Related tags EUDR Biden deforestation due diligence

The Biden administration has urged the EU to delay the implementation of the EU Deforestation Regulation (EUDR) until its "substantial challenges" are addressed.

As first reported by the Financial Times, a letter dated May 30 and sent to the EU Commission from US trade representative, Katherine Tai, US commerce secretary, Gina Raimondo, and US agriculture secretary, Thomas Vilsack, calls for the postponement of the EUDR as US exporters are struggling to be ready on time​.

This request follows a letter​ to Tai from 50 US senators in March this year demanding that the USTR address the potential impact of the EU deforestation law on US paper and pulp producers.

The EUDR aims to prevent global deforestation linked to agricultural products imported into the EU. From December this year, companies will have to demonstrate with due diligence and traceability to plot that their imports of soy, palm oil, and other commodities have not caused deforestation.
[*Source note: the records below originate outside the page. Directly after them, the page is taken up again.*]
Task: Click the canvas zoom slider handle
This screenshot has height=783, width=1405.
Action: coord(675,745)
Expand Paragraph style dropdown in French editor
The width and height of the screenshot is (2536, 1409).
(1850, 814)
Firms face substantial penalties for non-compliance.

A briefing by the EU Commission yesterday confirmed receipt of the letter from the Biden administration officials.

“We will reply in due course,” commented Adalbert Jahnz, Commission spokesperson for environment, maritime affairs, and transport.

The EU executive is working in close collaboration with all stakeholders to prepare the law’s entry into effect, he said.

“We keep the situation under constant review and we're working hard to ensure that all the conditions are met for smooth implementation of the law,” added Jahnz.

Technical challenges 

Challenges with EUDR implementation have been top of mind for many feed industry stakeholders since the law entered into force in June 2023.

Pedro Cordero, FEFAC President, warned in his address to kickstart the FEFAC annual public meeting ​on May 31 that European feed companies have yet to receive soybean meal offers for January 2025. These offers would typically already be in place; their absence indicates significant supply chain disruption stemming from growing market uncertainty linked to EUDR implementation.

“We hope common sense will prevail and solutions can be found,” the FEFAC lead told delegates.

Questions remain about the technical aspects of the deforestation law and about whether the Commission’s timeline aligns with business needs, according to the feed sector.

FEFAC and other EU trade groups such as FEDIOL have been highlighting issues with the regulation's information system. This register is intended to facilitate the submission and processing of due diligence statements for stakeholders, ensuring a smooth transition at the end of 2024 when the EUDR takes effect. However, the system is currently not on track to meet the requirements of properly functioning supply chains, according to the industry bodies.